War. War never changes. Following the failure of the Treaty of Versailles, Germany once again grew strong. Powerful. Impetuous. In their mad lust for power, their tyrannical government invaded Eastern Europe, France, and, eventually, the Soviet Union. Das Rodina proved too strong, however, and, combined with the productive might of the United States and the determination of the British Empire, the Third Reich fell.
One of the pivotal points for the fall of the Third Reich, immortalized like most moments in warfare by Sabaton, was the Battle of Stalingrad. This battle proved the start of the downfall of the Eastern Front. Now, imagine this pivotal moment, this turning point in one of the most brutal periods in world warfare, and add a romance.

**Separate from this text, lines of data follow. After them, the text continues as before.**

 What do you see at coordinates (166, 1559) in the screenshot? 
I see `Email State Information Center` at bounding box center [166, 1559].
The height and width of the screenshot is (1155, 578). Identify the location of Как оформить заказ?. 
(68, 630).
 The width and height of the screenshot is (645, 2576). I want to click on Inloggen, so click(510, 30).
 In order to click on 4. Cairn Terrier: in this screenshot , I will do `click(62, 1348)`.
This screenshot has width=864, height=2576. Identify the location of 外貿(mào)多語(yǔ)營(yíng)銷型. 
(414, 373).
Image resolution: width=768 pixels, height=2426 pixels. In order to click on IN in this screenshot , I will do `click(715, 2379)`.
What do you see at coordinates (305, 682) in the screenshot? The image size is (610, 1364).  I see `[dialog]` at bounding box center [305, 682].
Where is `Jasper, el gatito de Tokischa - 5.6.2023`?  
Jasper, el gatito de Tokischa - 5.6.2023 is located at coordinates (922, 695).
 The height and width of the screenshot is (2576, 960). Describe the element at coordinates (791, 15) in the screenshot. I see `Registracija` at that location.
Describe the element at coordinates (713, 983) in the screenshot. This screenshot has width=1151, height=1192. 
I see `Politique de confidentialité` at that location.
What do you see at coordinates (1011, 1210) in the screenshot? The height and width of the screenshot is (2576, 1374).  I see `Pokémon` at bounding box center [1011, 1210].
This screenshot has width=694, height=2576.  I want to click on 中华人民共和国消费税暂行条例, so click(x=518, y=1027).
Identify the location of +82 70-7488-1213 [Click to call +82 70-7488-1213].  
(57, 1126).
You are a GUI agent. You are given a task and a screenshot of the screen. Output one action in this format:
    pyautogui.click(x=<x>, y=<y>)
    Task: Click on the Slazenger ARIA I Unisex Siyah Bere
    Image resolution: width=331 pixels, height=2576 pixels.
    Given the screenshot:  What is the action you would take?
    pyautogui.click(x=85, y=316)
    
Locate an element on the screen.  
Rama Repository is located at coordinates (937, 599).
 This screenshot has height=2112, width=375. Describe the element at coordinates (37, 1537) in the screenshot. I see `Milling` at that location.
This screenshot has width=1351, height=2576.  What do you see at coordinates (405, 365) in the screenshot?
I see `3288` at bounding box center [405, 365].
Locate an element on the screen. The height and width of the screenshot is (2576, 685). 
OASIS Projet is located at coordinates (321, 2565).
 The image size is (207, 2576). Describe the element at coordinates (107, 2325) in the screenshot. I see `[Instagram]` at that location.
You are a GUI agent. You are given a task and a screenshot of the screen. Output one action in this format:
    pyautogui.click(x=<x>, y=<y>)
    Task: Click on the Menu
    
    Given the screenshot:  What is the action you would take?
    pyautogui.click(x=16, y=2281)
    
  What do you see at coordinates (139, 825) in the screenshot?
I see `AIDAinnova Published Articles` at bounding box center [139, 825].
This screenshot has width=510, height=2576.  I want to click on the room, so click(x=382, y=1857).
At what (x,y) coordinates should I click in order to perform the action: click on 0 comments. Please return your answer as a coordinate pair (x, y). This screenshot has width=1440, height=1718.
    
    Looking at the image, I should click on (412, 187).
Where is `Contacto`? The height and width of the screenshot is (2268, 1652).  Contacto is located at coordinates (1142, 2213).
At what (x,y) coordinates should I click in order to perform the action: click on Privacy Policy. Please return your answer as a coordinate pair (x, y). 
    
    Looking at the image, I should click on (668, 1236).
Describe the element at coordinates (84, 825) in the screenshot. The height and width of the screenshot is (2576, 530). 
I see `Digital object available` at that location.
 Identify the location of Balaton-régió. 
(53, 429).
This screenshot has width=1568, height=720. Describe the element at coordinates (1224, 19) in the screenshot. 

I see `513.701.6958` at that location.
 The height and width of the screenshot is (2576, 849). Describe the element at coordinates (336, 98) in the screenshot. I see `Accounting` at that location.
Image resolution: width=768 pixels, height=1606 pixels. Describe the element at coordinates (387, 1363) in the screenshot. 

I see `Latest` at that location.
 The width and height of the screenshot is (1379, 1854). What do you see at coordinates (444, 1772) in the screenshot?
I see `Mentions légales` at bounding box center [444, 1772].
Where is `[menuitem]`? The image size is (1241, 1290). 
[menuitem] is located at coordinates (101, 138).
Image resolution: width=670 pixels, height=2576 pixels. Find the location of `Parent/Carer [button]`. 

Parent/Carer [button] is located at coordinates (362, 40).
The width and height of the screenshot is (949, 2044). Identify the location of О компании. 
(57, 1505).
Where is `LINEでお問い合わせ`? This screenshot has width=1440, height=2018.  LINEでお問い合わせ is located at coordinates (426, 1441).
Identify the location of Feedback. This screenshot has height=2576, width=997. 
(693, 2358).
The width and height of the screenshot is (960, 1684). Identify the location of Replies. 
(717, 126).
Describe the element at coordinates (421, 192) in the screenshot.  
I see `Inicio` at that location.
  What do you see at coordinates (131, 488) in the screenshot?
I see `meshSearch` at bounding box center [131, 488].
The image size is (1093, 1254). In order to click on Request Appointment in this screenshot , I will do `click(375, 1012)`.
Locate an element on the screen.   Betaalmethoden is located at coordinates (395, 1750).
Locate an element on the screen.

To say Enemy at the Gates is to Stalingrad what James Cameron’s Pearl Harbor is to, well, Pearl Harbor, is a misnomer, in that Enemy at the Gates is still a good watch. The movie itself is of European origin, and stars a Soviet sniper during the Battle of Stalingrad. The film is based on a subplot from a nonfiction book about the battle, though the movie is only loosely based on the facts and takes a fair few liberties. Fans of Call of Duty: World at War –back when CoD was good- may remember the Stalingrad mission. It’s a reference to the movie.
For one, the film plays up the incompetence of the Red Army, downplays the horrors of Stalingrad, and is in general not popular in Russia. Also yes, there is a love triangle, just like Pearl Harbor, and yes, it’s just as unnecessary and pointless as in Pearl Harbor. The movie is not an accurate portrayal of Stalingrad, and in fact history buffs can make a drinking game out of the inaccuracies, which might explain my psoriasis.
Despite its historical and romantic flaws, the movie remains a gripping tale of soldiers thrust into one of the most devastating battles of World War II. Stalingrad halted the Third Reich in their tracks, allowing the Soviets to counter attack and ultimately push into the Reichstag itself, as fans of World at War or actual history might remember.
As a war film and tale of two empires struggling for survival –and it bears remembering that on the Eastern Front, the war between Fascism and Stalinism was a war of survival- the movie does an admirable job. Fans of war films who don’t mind artistic liberties for the sake of drama are sure to enjoy the film. Enemy at the Gates is a perfectly fine tale of war and struggle for survival, wrapped in a romantic plot and a lot of historical inaccuracy. Despite its flaws the film remains perfectly enjoyable for those willing to entertain themselves with a story of war and love.
Enemy at the Gates may be just one of many war films, but its focus on the Eastern Front itself is a refreshing novelty. American audiences, obsessed with their efforts in the Western Front and the Pacific, often overlook just how pivotal the Eastern Front proved to the war effort. That alone is enough reason to watch the film, because war. War never changes.